After the start of the game, the game then moves ahead a few years ahead in time. Now Velvet is 16 years old. The story takes a few odd turns, but not right away. I really can’t really go too far into it without ruining the story.
Tale of Berseria is an RPG based game, just like the games before it. This series is one of my favorite games to play in the RPG genre as I really enjoy playing them. First thing first, camera angles and movement... both key to all games and some just don’t perform well. WelI I’m here to tell you both are on point! Not once would I get stuck on objects, or pan the camera around and get stuck/or go through walls. Also Velvet doesn’t just walk, she has a jogging speed when she moves around which makes everything better with all the running around you’ll do while playing.
Buying and selling is a part of the game like most if not all RPG games. Here it’s quite technical, so I really didn’t do much with buying and selling unless I really had to. Such items like consumables & weapons can be bought from or sold to stores. Not to mention there are areas you’ll be in with zero people, but areas that are populated will have the option to speak to you, and some are nice whilst others not so much.
Tasks can be done as well. There are two forms of saving the game, one being a bright icon seen in the game or two, a quick save option found when clicking the options button on your controller. Battling is what you do in Tales games, so yes it’s also featured in Tales of Berseria.
It’s a matter of pressing attack buttons, using a range of weapons you have and just kill or be killed. I tend to button mash when I play these sort of games and it works for me. It’s not hard to attack and defend in the game. After each battle you’re shown stats of that battle such as its grade, combo, damage etc. Prior to starting the game you’ll need to go through the game's settings and either change or leave them as they are, I myself don’t tend to play games with subtitles on, so doing as I do, I turned them off.
While it does stop subtitles and even though I chose to play the game with English audio not all conversations are heard but instead you read them, even when people talk it’ll still show dialogue either way. Game options are there, nothing special, just game difficulty, vibration on/off, and the usual settings. The HUD is simply, top left mini map to show where objectives are, and shops and other things. Press Square to open up the area map that’ll show the whole region you're currently in and lastly press R1 and this brings up on the top right objectives and event lists.

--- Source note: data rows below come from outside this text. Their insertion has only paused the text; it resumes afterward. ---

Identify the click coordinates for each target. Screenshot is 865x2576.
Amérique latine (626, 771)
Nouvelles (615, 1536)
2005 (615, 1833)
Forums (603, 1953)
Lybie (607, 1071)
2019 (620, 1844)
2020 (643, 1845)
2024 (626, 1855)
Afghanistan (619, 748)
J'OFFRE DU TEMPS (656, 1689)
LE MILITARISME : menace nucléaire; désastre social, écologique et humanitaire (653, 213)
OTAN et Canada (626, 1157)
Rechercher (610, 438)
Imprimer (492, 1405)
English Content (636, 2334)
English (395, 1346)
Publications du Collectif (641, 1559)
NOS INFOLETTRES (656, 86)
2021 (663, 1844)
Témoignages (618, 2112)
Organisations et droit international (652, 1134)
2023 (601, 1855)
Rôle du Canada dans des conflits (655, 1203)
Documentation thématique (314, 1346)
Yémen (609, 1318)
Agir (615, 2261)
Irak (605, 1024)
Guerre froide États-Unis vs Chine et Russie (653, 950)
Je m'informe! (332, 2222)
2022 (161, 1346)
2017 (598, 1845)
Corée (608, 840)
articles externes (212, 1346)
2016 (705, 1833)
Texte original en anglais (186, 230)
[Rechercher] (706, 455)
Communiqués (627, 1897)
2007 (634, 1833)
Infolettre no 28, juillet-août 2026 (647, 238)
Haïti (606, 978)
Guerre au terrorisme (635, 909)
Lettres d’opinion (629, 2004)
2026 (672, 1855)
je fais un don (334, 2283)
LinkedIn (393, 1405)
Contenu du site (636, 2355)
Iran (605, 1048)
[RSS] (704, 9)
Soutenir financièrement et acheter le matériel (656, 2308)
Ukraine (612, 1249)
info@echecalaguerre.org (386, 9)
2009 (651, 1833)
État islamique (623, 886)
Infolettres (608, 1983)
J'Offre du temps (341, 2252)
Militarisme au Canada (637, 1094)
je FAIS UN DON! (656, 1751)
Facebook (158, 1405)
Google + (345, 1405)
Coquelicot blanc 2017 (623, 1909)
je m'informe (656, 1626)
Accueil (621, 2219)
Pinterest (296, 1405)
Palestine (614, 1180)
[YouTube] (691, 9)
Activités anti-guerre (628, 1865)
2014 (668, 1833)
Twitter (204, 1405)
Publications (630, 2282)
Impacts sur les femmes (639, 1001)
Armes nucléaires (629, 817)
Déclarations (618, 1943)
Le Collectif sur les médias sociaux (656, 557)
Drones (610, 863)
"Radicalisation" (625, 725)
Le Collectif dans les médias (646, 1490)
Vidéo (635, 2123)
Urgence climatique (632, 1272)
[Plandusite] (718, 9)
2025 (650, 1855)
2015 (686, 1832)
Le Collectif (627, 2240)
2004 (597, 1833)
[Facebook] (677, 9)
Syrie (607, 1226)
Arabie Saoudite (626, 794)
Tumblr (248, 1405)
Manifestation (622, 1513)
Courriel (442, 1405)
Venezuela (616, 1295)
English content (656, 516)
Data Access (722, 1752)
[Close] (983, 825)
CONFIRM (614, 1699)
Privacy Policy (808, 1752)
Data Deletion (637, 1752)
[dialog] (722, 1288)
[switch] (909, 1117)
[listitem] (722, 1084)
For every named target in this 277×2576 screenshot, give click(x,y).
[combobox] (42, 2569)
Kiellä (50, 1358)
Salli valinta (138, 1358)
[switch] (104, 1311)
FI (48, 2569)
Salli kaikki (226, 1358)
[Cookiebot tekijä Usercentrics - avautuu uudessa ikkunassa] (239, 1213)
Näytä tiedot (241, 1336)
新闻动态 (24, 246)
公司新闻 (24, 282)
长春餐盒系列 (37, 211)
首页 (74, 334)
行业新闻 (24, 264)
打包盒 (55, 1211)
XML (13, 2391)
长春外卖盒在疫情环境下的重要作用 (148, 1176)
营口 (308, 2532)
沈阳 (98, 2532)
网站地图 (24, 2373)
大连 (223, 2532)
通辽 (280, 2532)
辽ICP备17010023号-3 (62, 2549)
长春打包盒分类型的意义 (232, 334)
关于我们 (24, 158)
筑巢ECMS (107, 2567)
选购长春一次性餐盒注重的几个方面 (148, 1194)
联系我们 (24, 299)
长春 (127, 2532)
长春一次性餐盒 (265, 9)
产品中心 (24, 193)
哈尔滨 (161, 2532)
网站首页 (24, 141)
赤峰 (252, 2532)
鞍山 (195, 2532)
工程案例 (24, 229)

Now as you can play with either two languages, all voices in English aren't done by the people voicing in Japanese. I obviously went with the English audio, and it's just like Tales of Zestiria nothing gets lost in translation, it’s the only games I know of that are Japanese based and have great voice work in English.
Music overall is good. Nothing that drives you to anger from being repetitive so that's a bonus! Now I’m unsure if it was due to my setup or not, but my PS4 controller speaker is always set to the loudest volume, and once audio from game came through it I got a lot of unwanted echo so I just muted the controller speaker and I was good to go, again this just might have been due to the volume on it being too loud.
How does Tales of Berseria stack up visually? Really quiet good to be honest. Sure it’s not a top of the line blows your eyeballs through the back of your skull, but they are visuals you can admire and appreciate. Colors are bright and vivid, graphics cast great shadows. Actual gameplay graphics look good, but the cut scenes look even better. However as good as most of the game's visuals are it did fall short with some textures. For instance, some parts of the ground you tread upon look pretty poor as well as other things around, not too much, just here and there.
Tales of Berseria on PS4 offers both paid and free download content, there are about six free packs to download from the PlayStation store, and also on offer to PS4 owners are free PS4 themes. DLC packs include items such as costumes, skits and a range of other items. My thoughts overall on the tales’ games are they just get better each time Bandai Namco release them, and that's good for fans you get a quality game for the price you pay, what else could you ask for?
You’ll have to put a fair bit of time into it to complete the game, but I beleive it’s worth the time and effort.